→ **WORK TASK**
Print each entry exactly, all the way through.
★ ★ ★ ★ ★
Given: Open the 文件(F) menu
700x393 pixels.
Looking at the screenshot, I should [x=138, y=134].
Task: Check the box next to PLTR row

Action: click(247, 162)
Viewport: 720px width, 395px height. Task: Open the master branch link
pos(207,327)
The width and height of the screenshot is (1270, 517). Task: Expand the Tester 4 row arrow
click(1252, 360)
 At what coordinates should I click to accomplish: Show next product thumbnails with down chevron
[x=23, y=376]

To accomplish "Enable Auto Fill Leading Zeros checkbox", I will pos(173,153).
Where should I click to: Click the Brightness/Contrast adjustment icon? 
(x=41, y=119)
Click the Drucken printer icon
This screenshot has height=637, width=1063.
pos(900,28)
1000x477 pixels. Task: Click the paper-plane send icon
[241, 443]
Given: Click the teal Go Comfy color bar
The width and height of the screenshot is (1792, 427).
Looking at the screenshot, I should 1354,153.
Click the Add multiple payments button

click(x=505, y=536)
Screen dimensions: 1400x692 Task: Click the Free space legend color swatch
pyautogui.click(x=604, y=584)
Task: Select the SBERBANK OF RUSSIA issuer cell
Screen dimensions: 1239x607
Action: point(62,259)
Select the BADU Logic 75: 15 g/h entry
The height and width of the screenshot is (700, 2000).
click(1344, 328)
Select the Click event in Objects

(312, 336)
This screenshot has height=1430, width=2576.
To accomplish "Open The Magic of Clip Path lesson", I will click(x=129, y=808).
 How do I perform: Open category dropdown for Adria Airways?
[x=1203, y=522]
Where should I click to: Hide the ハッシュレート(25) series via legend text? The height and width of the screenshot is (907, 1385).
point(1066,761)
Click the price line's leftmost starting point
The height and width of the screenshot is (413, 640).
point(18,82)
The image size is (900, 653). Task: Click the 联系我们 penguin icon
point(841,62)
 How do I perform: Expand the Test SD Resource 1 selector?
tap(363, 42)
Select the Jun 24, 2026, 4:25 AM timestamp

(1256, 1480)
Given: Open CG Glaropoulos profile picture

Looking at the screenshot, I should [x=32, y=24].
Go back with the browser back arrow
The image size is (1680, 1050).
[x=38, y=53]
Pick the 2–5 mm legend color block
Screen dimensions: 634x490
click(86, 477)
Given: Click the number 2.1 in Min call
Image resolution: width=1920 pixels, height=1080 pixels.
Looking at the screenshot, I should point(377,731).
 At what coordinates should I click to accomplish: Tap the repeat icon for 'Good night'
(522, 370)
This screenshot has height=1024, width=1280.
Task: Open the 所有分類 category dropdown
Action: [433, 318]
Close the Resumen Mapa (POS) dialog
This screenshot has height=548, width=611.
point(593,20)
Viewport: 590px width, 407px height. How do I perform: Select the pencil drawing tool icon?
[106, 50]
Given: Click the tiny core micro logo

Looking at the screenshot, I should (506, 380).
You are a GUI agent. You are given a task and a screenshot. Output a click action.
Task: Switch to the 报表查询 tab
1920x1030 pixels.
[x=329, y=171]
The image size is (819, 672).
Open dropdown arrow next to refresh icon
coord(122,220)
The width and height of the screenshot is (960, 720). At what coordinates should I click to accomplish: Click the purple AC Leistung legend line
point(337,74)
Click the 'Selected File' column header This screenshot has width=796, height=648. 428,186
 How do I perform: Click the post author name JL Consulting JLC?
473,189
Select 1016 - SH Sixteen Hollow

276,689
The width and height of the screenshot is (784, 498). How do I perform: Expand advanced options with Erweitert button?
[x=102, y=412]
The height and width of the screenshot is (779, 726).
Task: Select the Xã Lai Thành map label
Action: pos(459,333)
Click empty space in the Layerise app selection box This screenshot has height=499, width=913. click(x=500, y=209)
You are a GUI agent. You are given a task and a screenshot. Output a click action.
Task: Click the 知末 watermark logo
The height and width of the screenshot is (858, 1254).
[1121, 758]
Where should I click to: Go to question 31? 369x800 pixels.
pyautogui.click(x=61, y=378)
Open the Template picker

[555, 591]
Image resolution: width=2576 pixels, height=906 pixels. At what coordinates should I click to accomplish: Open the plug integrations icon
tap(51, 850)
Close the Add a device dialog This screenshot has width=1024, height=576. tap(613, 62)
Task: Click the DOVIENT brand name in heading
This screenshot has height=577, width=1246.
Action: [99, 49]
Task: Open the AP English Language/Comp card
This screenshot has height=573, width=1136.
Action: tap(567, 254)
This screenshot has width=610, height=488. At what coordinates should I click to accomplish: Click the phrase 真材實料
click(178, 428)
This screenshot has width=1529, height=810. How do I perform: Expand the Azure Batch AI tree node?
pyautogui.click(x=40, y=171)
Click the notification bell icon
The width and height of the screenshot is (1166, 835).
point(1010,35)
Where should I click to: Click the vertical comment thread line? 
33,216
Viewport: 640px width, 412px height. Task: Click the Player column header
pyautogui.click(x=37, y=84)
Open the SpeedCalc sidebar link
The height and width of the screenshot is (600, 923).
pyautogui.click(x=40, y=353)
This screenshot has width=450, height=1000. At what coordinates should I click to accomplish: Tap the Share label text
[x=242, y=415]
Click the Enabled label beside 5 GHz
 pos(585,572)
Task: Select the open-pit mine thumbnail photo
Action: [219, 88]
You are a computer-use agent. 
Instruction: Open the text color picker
★ ★ ★ ★ ★
→ **OUTPUT OF THE TASK**
Given: Open the 文件(F) menu
700x393 pixels.
Looking at the screenshot, I should [x=138, y=134].
Task: Check the box next to PLTR row

Action: click(247, 162)
Viewport: 720px width, 395px height. Task: Open the master branch link
pos(207,327)
The width and height of the screenshot is (1270, 517). Task: Expand the Tester 4 row arrow
click(1252, 360)
 At what coordinates should I click to accomplish: Show next product thumbnails with down chevron
[x=23, y=376]

To accomplish "Enable Auto Fill Leading Zeros checkbox", I will pos(173,153).
Where should I click to: Click the Brightness/Contrast adjustment icon? 
(x=41, y=119)
Click the Drucken printer icon
This screenshot has height=637, width=1063.
pos(900,28)
1000x477 pixels. Task: Click the paper-plane send icon
[241, 443]
Given: Click the teal Go Comfy color bar
The width and height of the screenshot is (1792, 427).
Looking at the screenshot, I should 1354,153.
Click the Add multiple payments button

click(x=505, y=536)
Screen dimensions: 1400x692 Task: Click the Free space legend color swatch
pyautogui.click(x=604, y=584)
Task: Select the SBERBANK OF RUSSIA issuer cell
Screen dimensions: 1239x607
Action: point(62,259)
Select the BADU Logic 75: 15 g/h entry
The height and width of the screenshot is (700, 2000).
click(1344, 328)
Select the Click event in Objects

(312, 336)
This screenshot has height=1430, width=2576.
To accomplish "Open The Magic of Clip Path lesson", I will click(x=129, y=808).
 How do I perform: Open category dropdown for Adria Airways?
[x=1203, y=522]
Where should I click to: Hide the ハッシュレート(25) series via legend text? The height and width of the screenshot is (907, 1385).
point(1066,761)
Click the price line's leftmost starting point
The height and width of the screenshot is (413, 640).
point(18,82)
The image size is (900, 653). Task: Click the 联系我们 penguin icon
point(841,62)
 How do I perform: Expand the Test SD Resource 1 selector?
tap(363, 42)
Select the Jun 24, 2026, 4:25 AM timestamp

(1256, 1480)
Given: Open CG Glaropoulos profile picture

Looking at the screenshot, I should [x=32, y=24].
Go back with the browser back arrow
The image size is (1680, 1050).
[x=38, y=53]
Pick the 2–5 mm legend color block
Screen dimensions: 634x490
click(86, 477)
Given: Click the number 2.1 in Min call
Image resolution: width=1920 pixels, height=1080 pixels.
Looking at the screenshot, I should point(377,731).
 At what coordinates should I click to accomplish: Tap the repeat icon for 'Good night'
(522, 370)
This screenshot has height=1024, width=1280.
Task: Open the 所有分類 category dropdown
Action: [433, 318]
Close the Resumen Mapa (POS) dialog
This screenshot has height=548, width=611.
point(593,20)
Viewport: 590px width, 407px height. How do I perform: Select the pencil drawing tool icon?
[106, 50]
Given: Click the tiny core micro logo

Looking at the screenshot, I should (506, 380).
You are a GUI agent. You are given a task and a screenshot. Output a click action.
Task: Switch to the 报表查询 tab
1920x1030 pixels.
[x=329, y=171]
The image size is (819, 672).
Open dropdown arrow next to refresh icon
coord(122,220)
The width and height of the screenshot is (960, 720). At what coordinates should I click to accomplish: Click the purple AC Leistung legend line
point(337,74)
Click the 'Selected File' column header This screenshot has width=796, height=648. 428,186
 How do I perform: Click the post author name JL Consulting JLC?
473,189
Select 1016 - SH Sixteen Hollow

276,689
The width and height of the screenshot is (784, 498). How do I perform: Expand advanced options with Erweitert button?
[x=102, y=412]
The height and width of the screenshot is (779, 726).
Task: Select the Xã Lai Thành map label
Action: pos(459,333)
Click empty space in the Layerise app selection box This screenshot has height=499, width=913. click(x=500, y=209)
You are a GUI agent. You are given a task and a screenshot. Output a click action.
Task: Click the 知末 watermark logo
The height and width of the screenshot is (858, 1254).
[1121, 758]
Where should I click to: Go to question 31? 369x800 pixels.
pyautogui.click(x=61, y=378)
Open the Template picker

[555, 591]
Image resolution: width=2576 pixels, height=906 pixels. At what coordinates should I click to accomplish: Open the plug integrations icon
tap(51, 850)
Close the Add a device dialog This screenshot has width=1024, height=576. tap(613, 62)
Task: Click the DOVIENT brand name in heading
This screenshot has height=577, width=1246.
Action: [99, 49]
Task: Open the AP English Language/Comp card
This screenshot has height=573, width=1136.
Action: tap(567, 254)
This screenshot has width=610, height=488. At what coordinates should I click to accomplish: Click the phrase 真材實料
click(178, 428)
This screenshot has width=1529, height=810. How do I perform: Expand the Azure Batch AI tree node?
pyautogui.click(x=40, y=171)
Click the notification bell icon
The width and height of the screenshot is (1166, 835).
point(1010,35)
Where should I click to: Click the vertical comment thread line? 
33,216
Viewport: 640px width, 412px height. Task: Click the Player column header
pyautogui.click(x=37, y=84)
Open the SpeedCalc sidebar link
The height and width of the screenshot is (600, 923).
pyautogui.click(x=40, y=353)
This screenshot has width=450, height=1000. At what coordinates should I click to accomplish: Tap the Share label text
[x=242, y=415]
Click the Enabled label beside 5 GHz
 pos(585,572)
Task: Select the open-pit mine thumbnail photo
Action: [219, 88]
You are a computer-use agent. 
Instruction: Open the text color picker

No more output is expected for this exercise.